I think I saw you in my sleep, darling,
I think I saw you in my dreams,
You were stitching up the seams
on every broken promise
that your body couldn’t keep.
I think I saw you in my sleep.
I was just working on the contract we made ten years ago with a Spanish publishing house for the translation rights to a book called ‘Observing the Moon’ by John S. Folkes. As I logged all the data and filed it away, I realised something.
I realised that this would be the year that I would buy you a really expensive, state of the art telescope for Christmas. I wanted to last year, and the year before that, but was not in a position where I could afford to buy you such an item. But, it’s different this year: I have the money to invest in a special gift like a telescope, to invest in your knowledge, your happiness, our happiness. But, it’s different this year: you are no longer mine.
I remember being surprised. You downloaded an app on your phone which, if you pointed the phone towards the sky, displayed on screen a map of the stars above. The constellations, the planets, all in the palm of your hand. I was surprised at how fascinated you were by this app. You didn’t strike me as one who would be interested in astronomy. But you revelled in it. “Babe, look, that’s Jupiter!!!!” You spoke about your childhood, how you and your sisters would take the poor quality children’s telescope out into the garden and argue over whose turn it was to look through the spyhole. You never got to see much: too cloudy, too much light pollution, the cap was still on the lens. As you recalled your disappointment at wanting to study the sky but never managing to do so, I said to myself in my head, “Right, that’s his Christmas present sorted.”

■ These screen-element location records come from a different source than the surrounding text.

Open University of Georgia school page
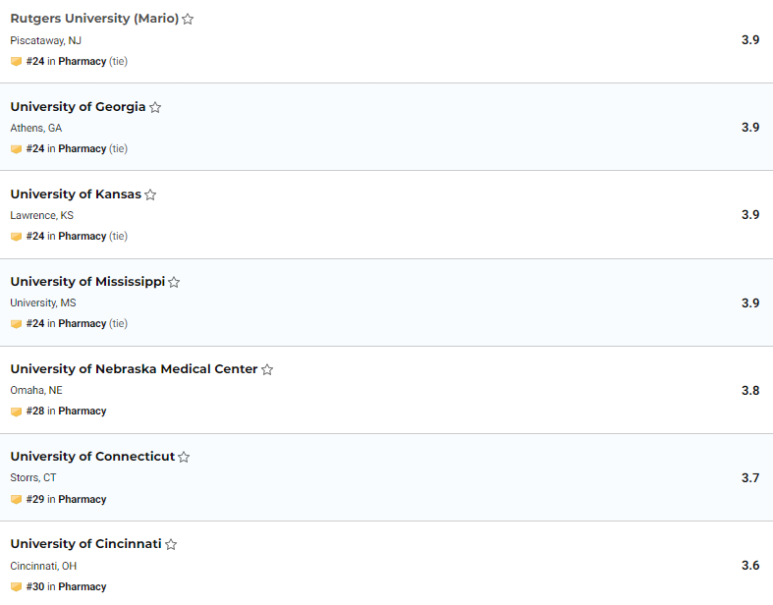 78,107
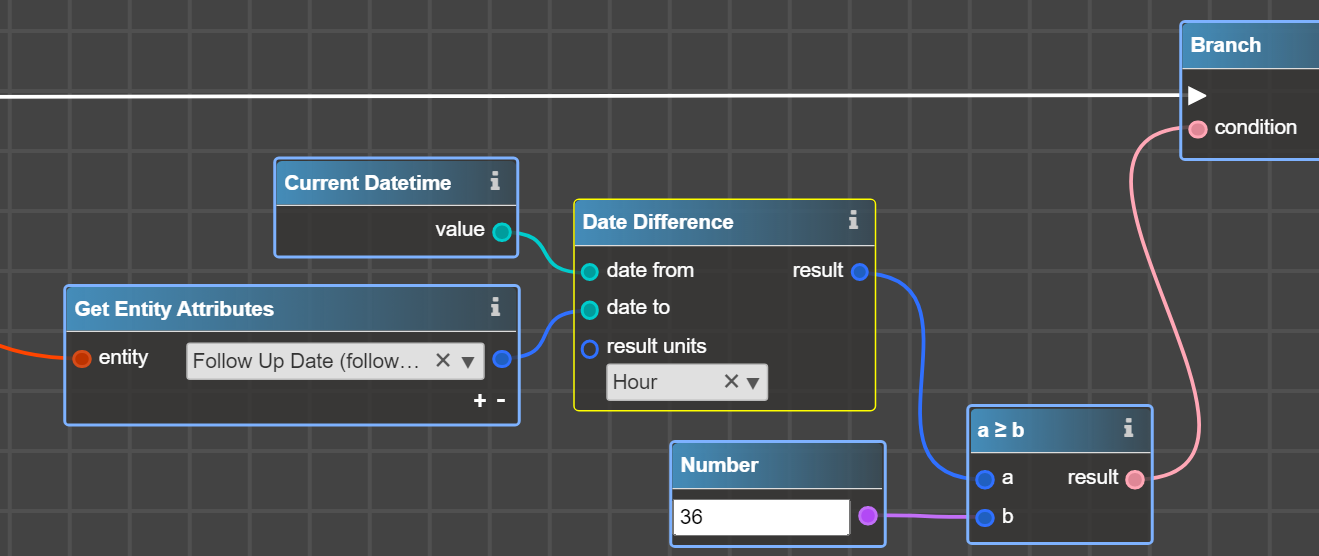Open info icon on Date Difference node
Viewport: 1319px width, 556px height.
tap(853, 221)
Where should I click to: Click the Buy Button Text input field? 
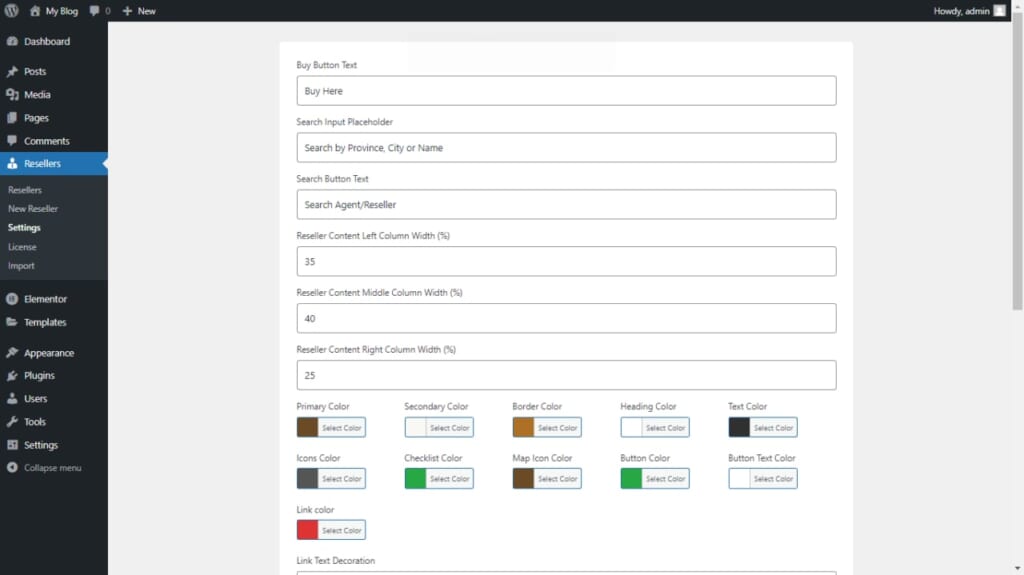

During my first few months of university, we had to get used to being apart from each other after having spent the whole summer living in each other’s shoes, breathing the same air, sharing the same bed. We were suddenly apart. But, no matter where we were in the world, no matter how many miles apart, we always shared the same sun and the same moon. When we particularly missed each other, one of us would send the other a message saying “Look at the moon.” And we would both look at the moon and feel like we were together, even if just for a moment.
One gloomy Thursday in November, you sent me a message. “Look at the moon.” So I got out of bed, went to the window, opened the curtains and looked around the sky for the moon. I didn’t see the moon but instead I saw you, sitting on the bonnet of your van, right outside my flat. You were better than the moon. You were my moon, and my stars, and my sun, and my everything.
But, it’s different this year: never make someone your everything, because when they’re gone, you’ll have nothing.